Ooo doctor! Don’t carry on
Dr Shaba Nabi
‘Carry on Doctor’ may have showcased the comedic skills of Kenneth Williams and Charles Hawtrey, but when I reflect on the flagrant sexism and misogyny portrayed in this 1967 film, it makes me wince.
And as the world of politics and celebrity comes under the sexual harassment spotlight, I look back at my training in the 80s and wonder if the prevailing images of previous decades were – in part – responsible.
Of course, there will be those who claim what we experienced was nothing but harmless ‘banter’ and the norm at the time. But this is missing a vital point. The so called ‘witch hunt’ is not about sex. It’s about abuse of power – and there is a significant power differential between a consultant and a medical student or junior doctor.
When I reflect on my own training, I have no doubt that there will be countless women with far worse experiences than mine. Experiences which were laughed off at the time to avoid being labelled a troublemaker or a spoilsport. But transport these experiences into current medical school training, and there would certainly be some heads on blocks.
My junior doctor years continued to expose me to these smatterings of inappropriate male behaviour
I turned 18 only a month before I started medical school. In my first term, we had a clinical session on how to perform an ECG. The middle-aged scientist for this session insisted the girls paired with each other as we needed to be topless. He then proceeded to come behind the curtain to ensure our ‘electrodes were positioned correctly’.
My ECG partner and I laughed it off at as a rite of passage but now I just feel angry at this blatant abuse of power.
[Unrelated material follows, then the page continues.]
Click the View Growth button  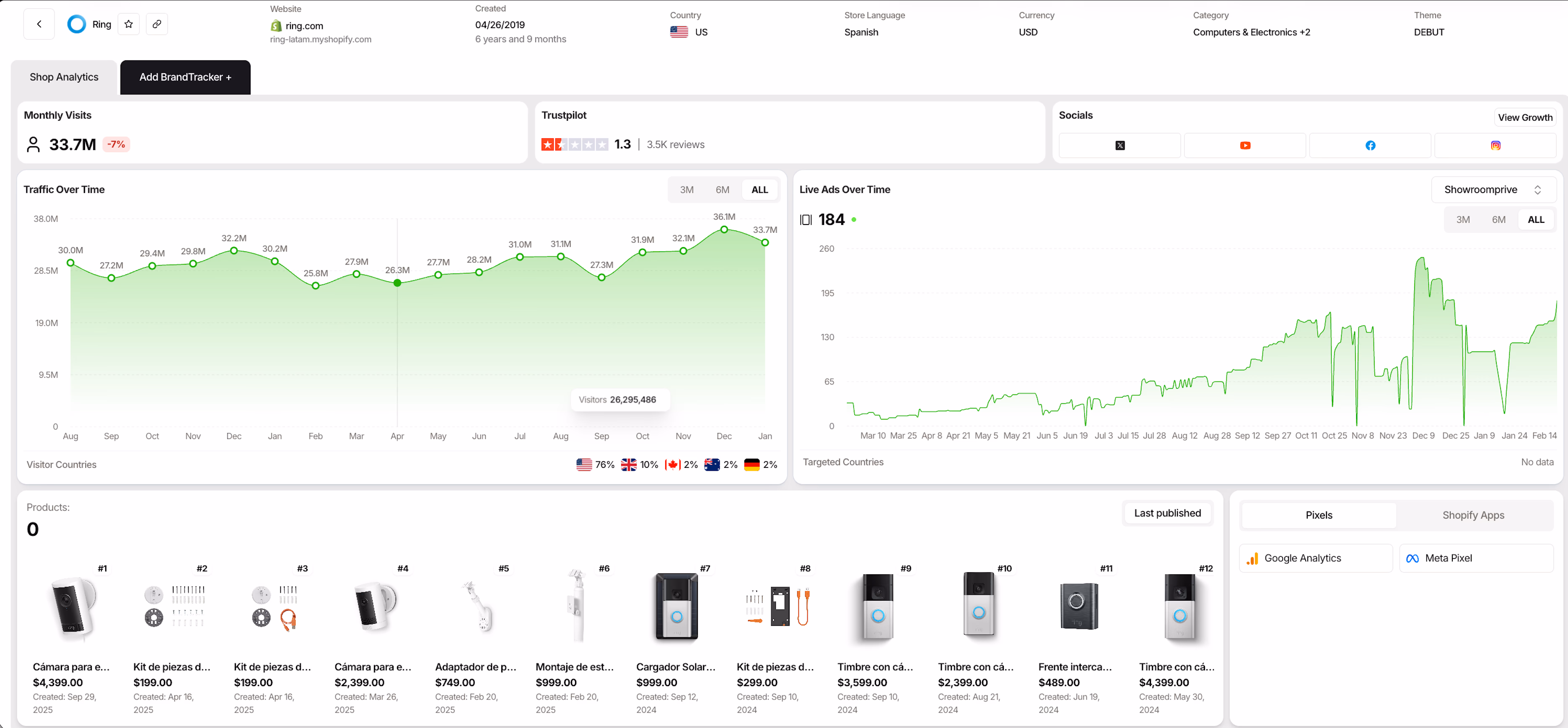(x=1525, y=117)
Shortly after this experience, I was in a lecture delivered by another scientist. I think he was teaching us about the gender of microbes, but the next thing I knew, there was a picture of a topless woman in his slide show. To this day, I have no idea about the point he was trying to make. There were sniggers from the boys, but the girls were just resigned to this objectification of women.
My junior doctor years continued to expose me to these smatterings of inappropriate male behaviour; unprovoked innuendoes, public humiliation and predatory behaviour. It was difficult for most women to protest because of the collusion which facilitated this behaviour, thereby making it an accepted norm. I can recall one occasion when I did speak up against a surgeon after he made lewd suggestions in front of a theatre full of spectators. His genuine remorse afterwards made me realise how truly embedded and subconscious this behaviour is.
As there are many parallels between the world of politics and the world of medicine, it will be no surprise to me when the #MeToo campaign finally hits the medical profession. Men in senior leadership positions, women desperately trying to climb the greasy pole and a system which buries drunken impropriety.
It is likely to be a busy time for the GMC, but hopefully it will mean the end of ‘Carry on Doctor’ forever.